= Beginning of Section =
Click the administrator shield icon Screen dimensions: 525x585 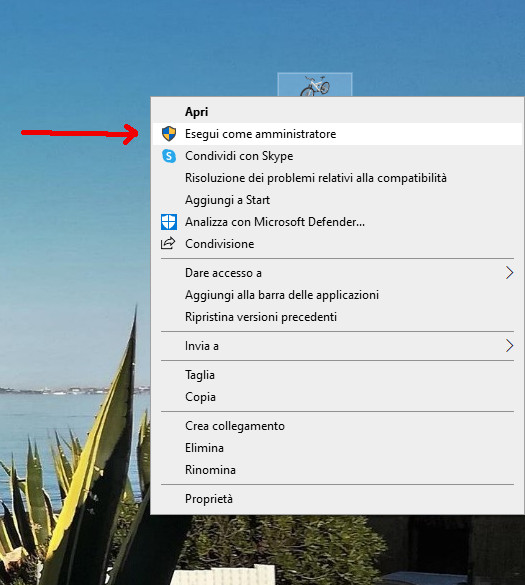point(169,134)

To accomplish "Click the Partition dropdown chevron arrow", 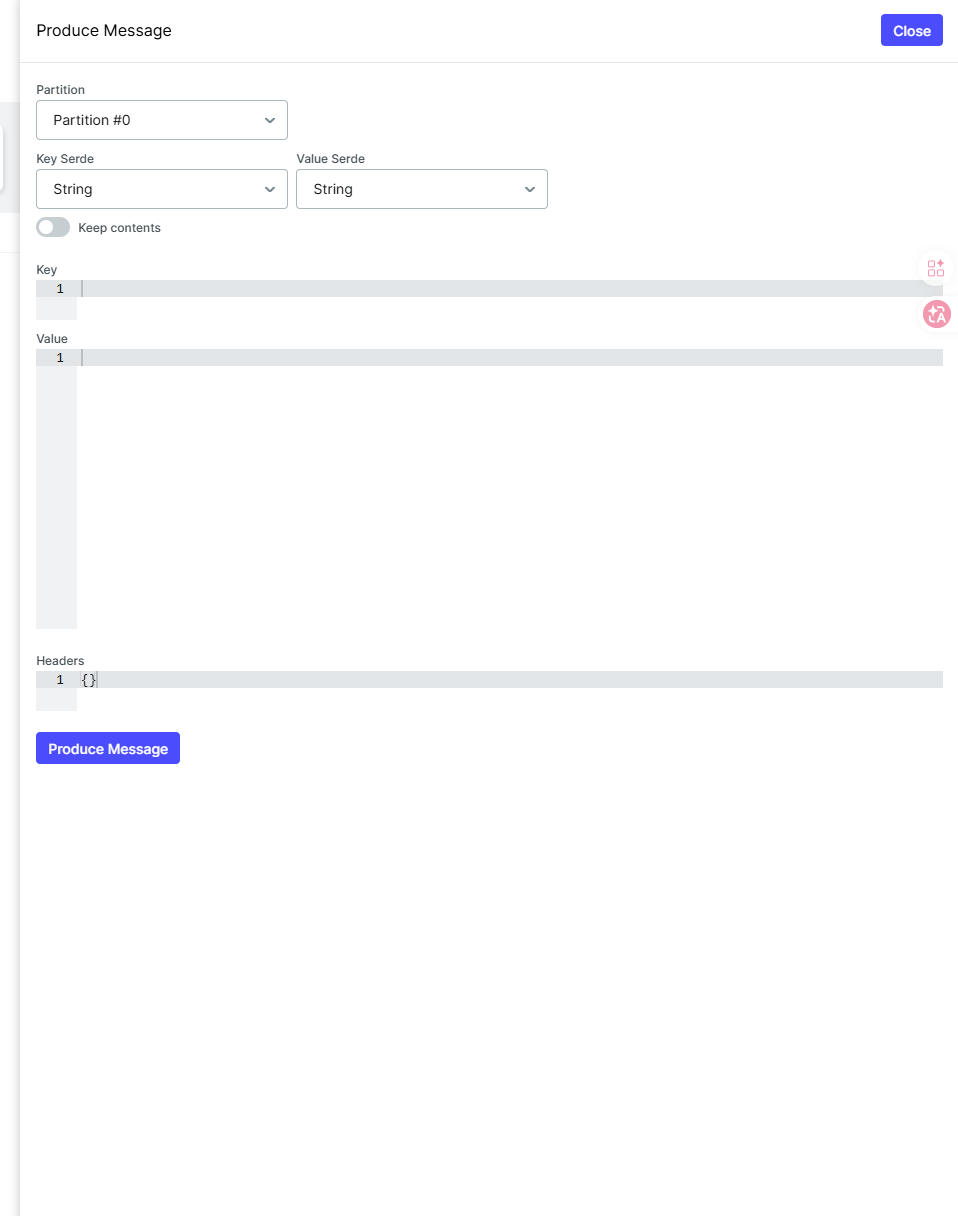I will point(269,120).

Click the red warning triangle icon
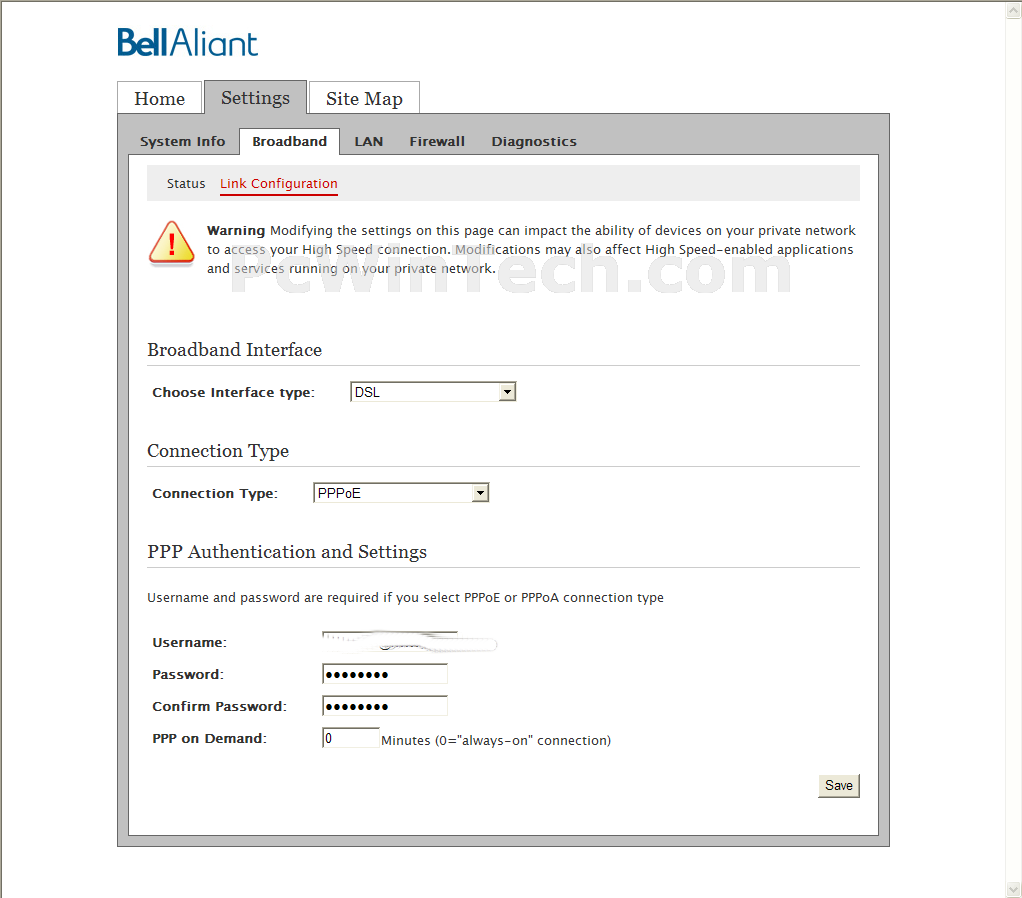pyautogui.click(x=171, y=243)
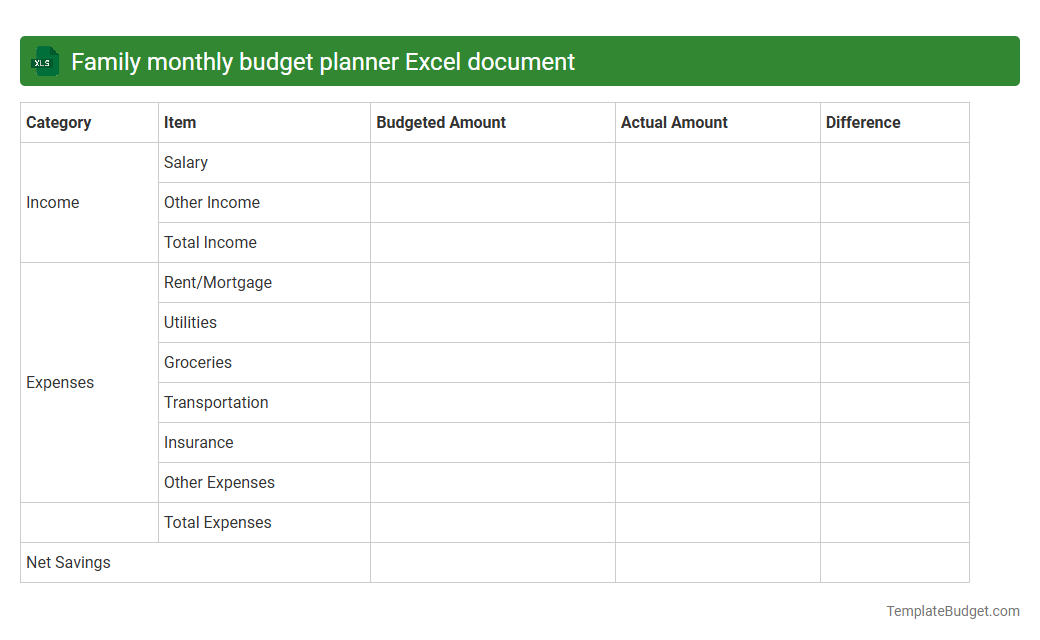The width and height of the screenshot is (1040, 640).
Task: Select the Groceries item cell
Action: tap(198, 362)
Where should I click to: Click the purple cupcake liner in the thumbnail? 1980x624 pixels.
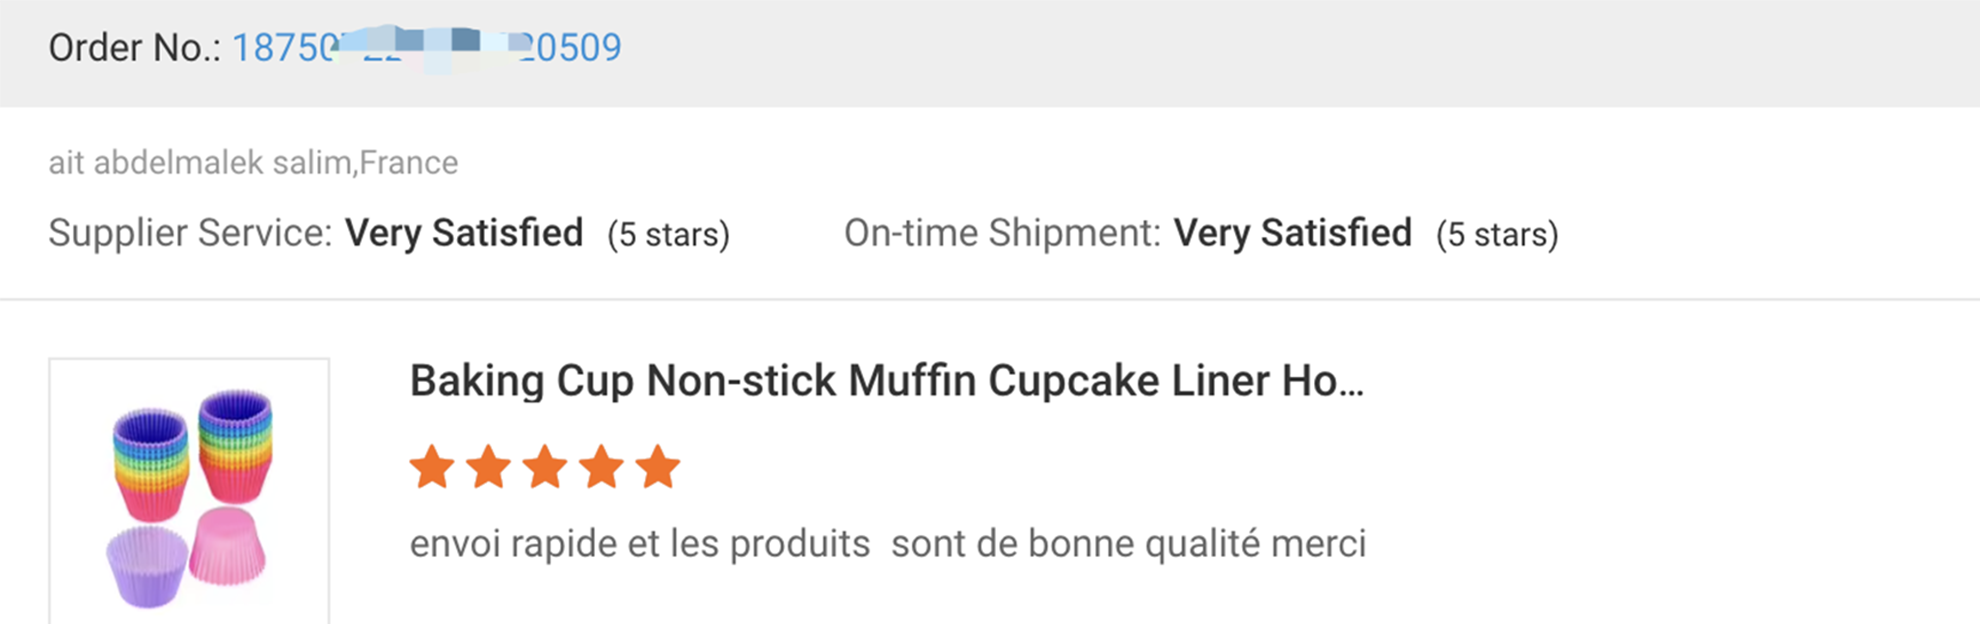point(147,566)
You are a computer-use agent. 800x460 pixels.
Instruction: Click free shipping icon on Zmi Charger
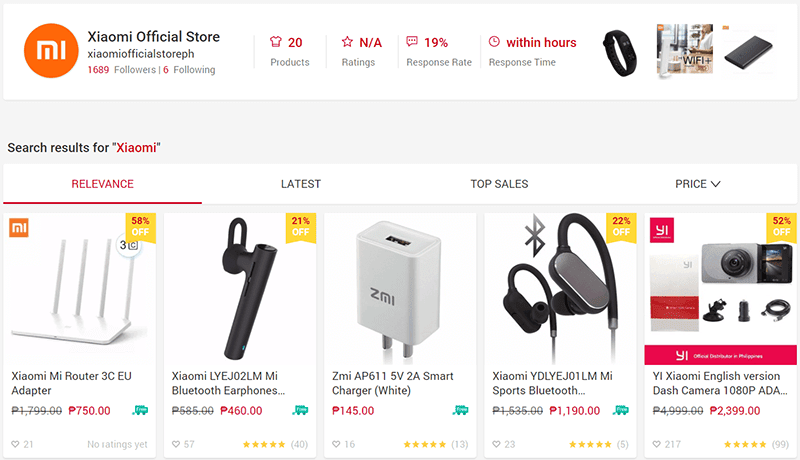coord(461,410)
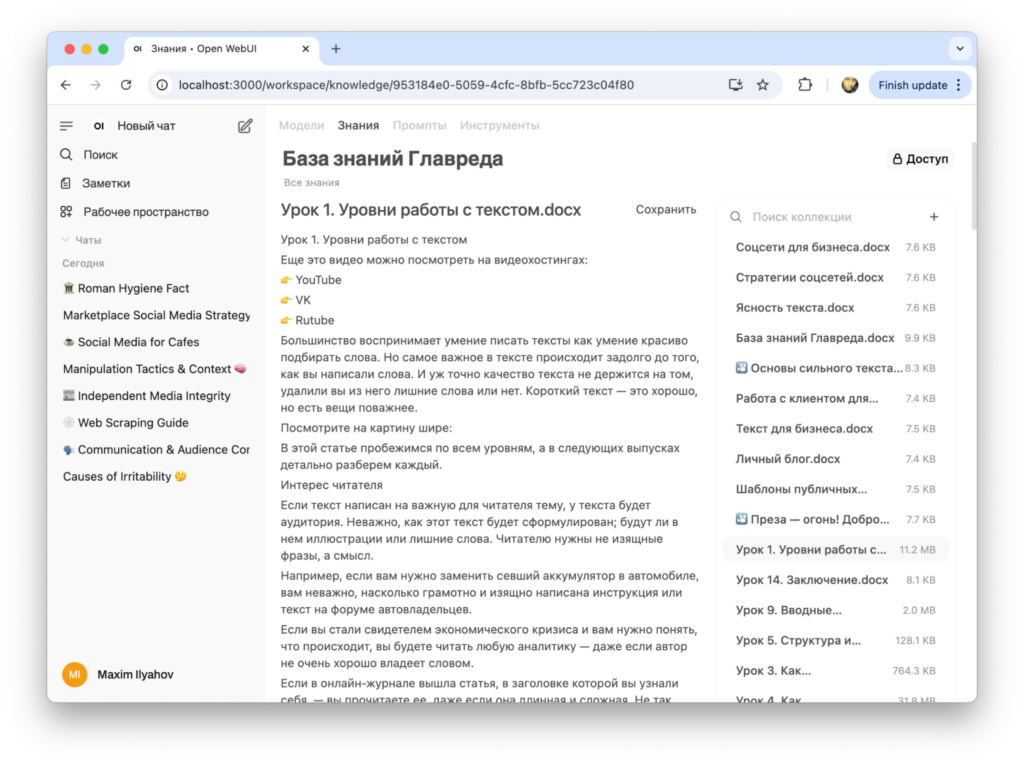Open the Промпты tab
The image size is (1024, 765).
point(420,125)
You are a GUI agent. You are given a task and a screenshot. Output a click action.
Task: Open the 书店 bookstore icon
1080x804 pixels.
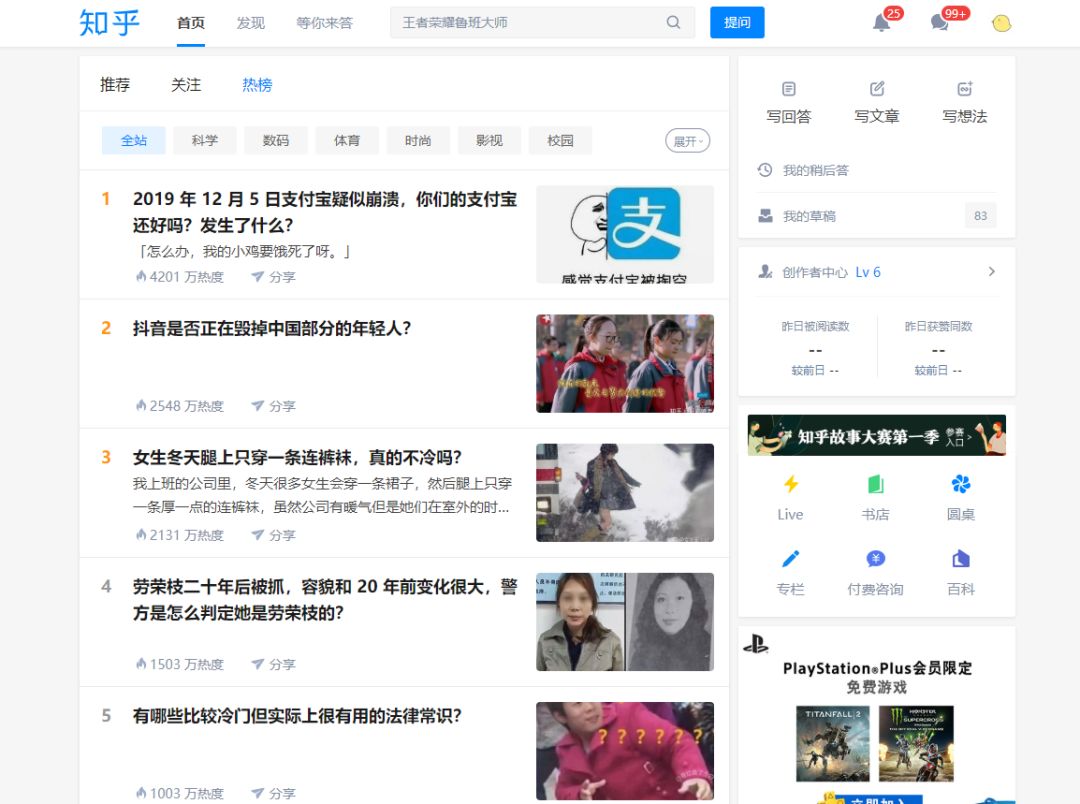[x=877, y=486]
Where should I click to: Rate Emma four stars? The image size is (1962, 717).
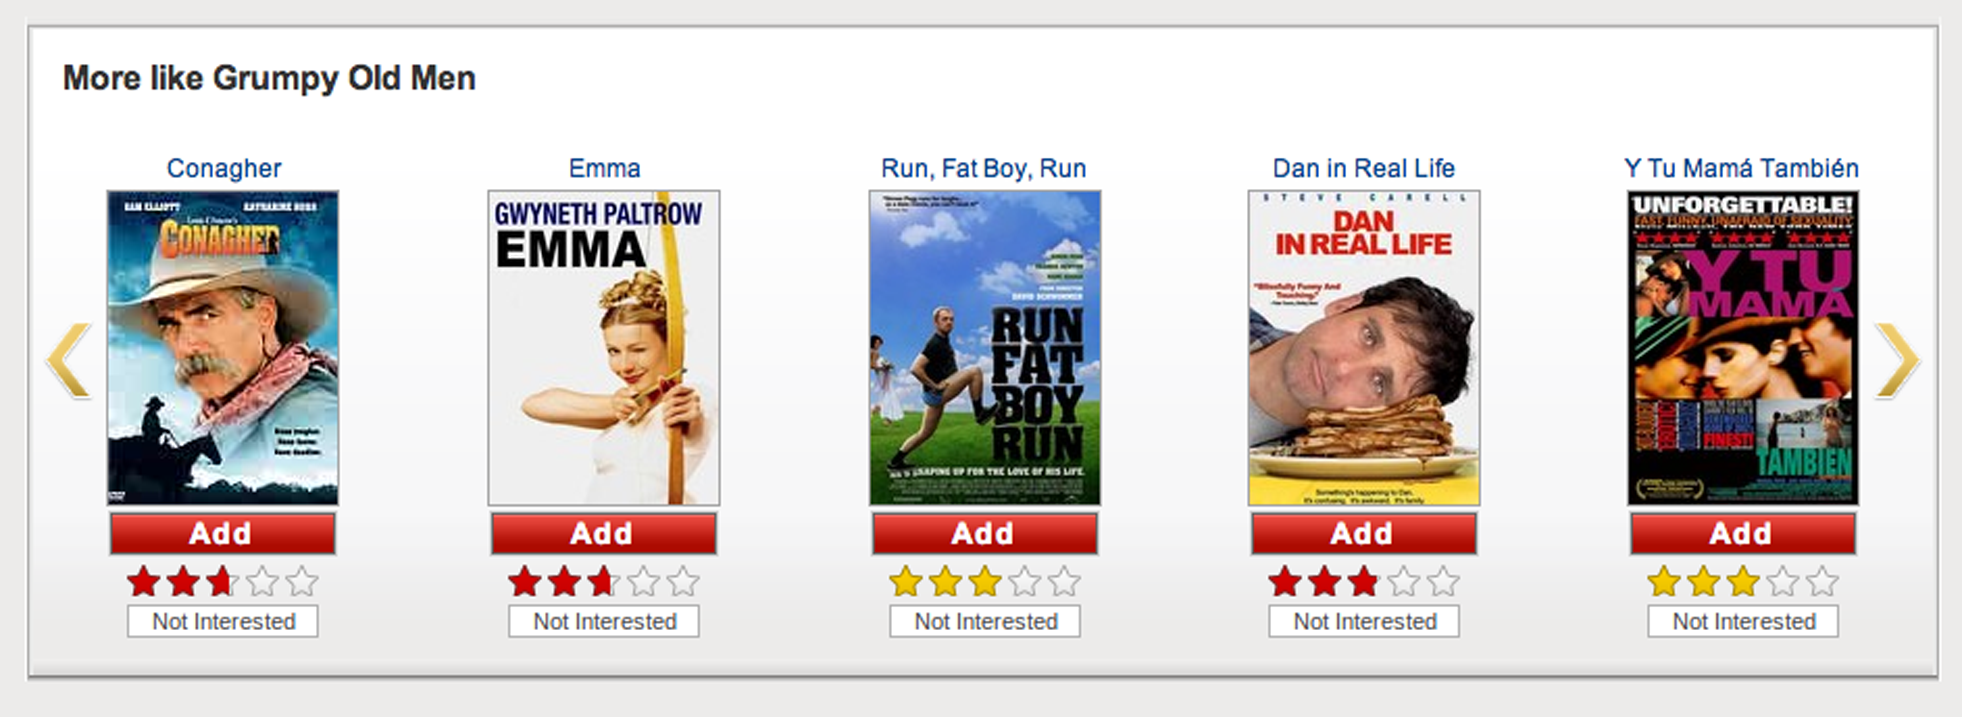644,581
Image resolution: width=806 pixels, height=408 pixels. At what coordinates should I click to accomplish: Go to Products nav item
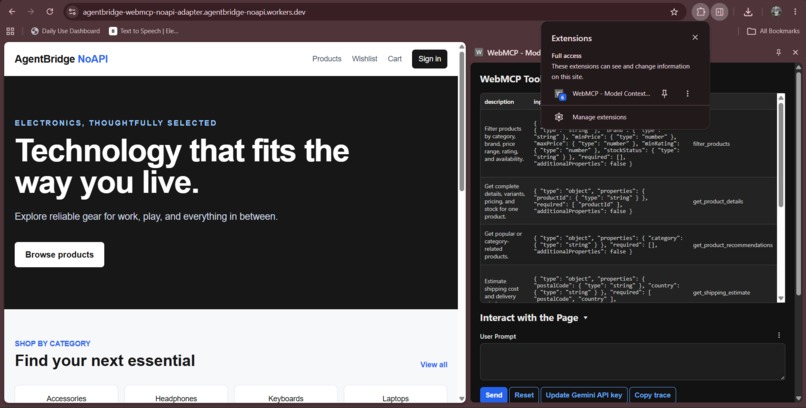pyautogui.click(x=327, y=59)
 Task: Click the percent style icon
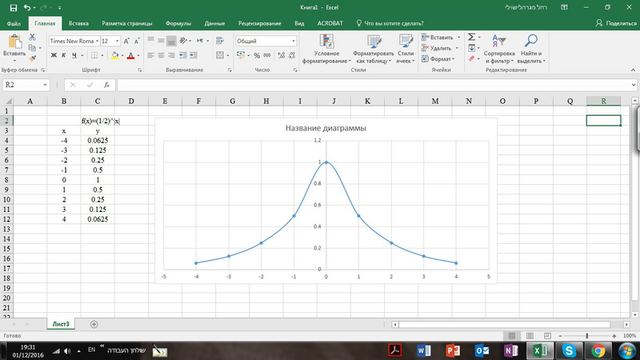(x=257, y=55)
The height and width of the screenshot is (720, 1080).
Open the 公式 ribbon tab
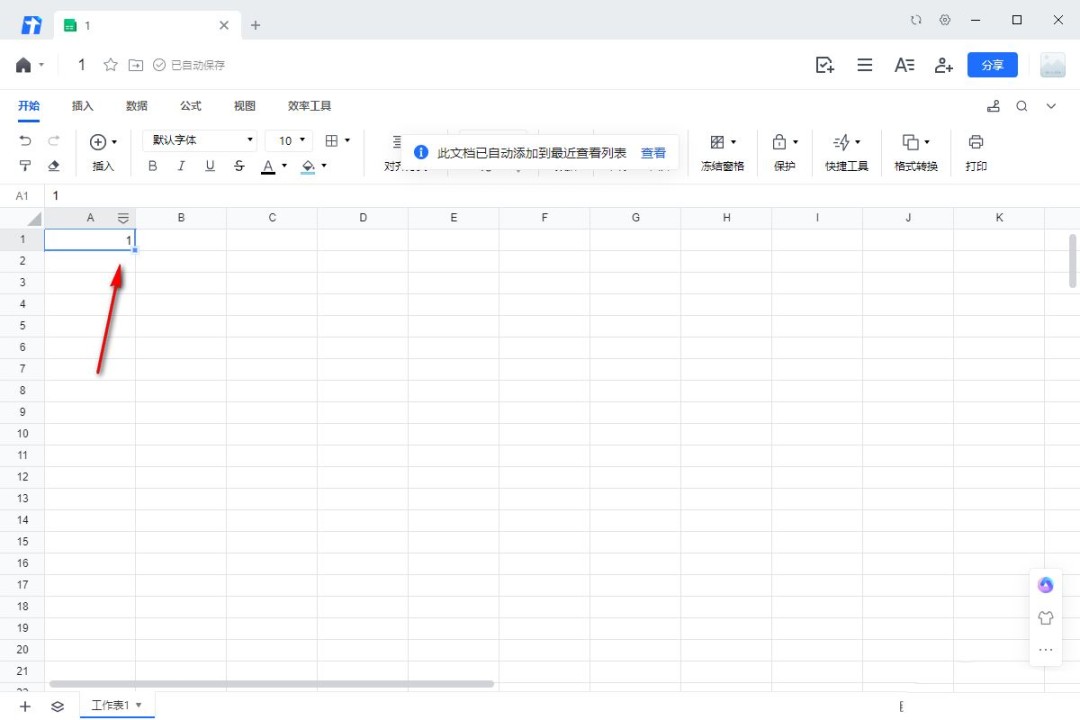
= End of Section =
# The task:
Whenever the string "agent" turns up in a line of the data, copy that line.

# Answer for the task:
You are a computer-use agent. 800x460 pixels.
You are a GUI agent. You are given a task and a screenshot. Output a click action.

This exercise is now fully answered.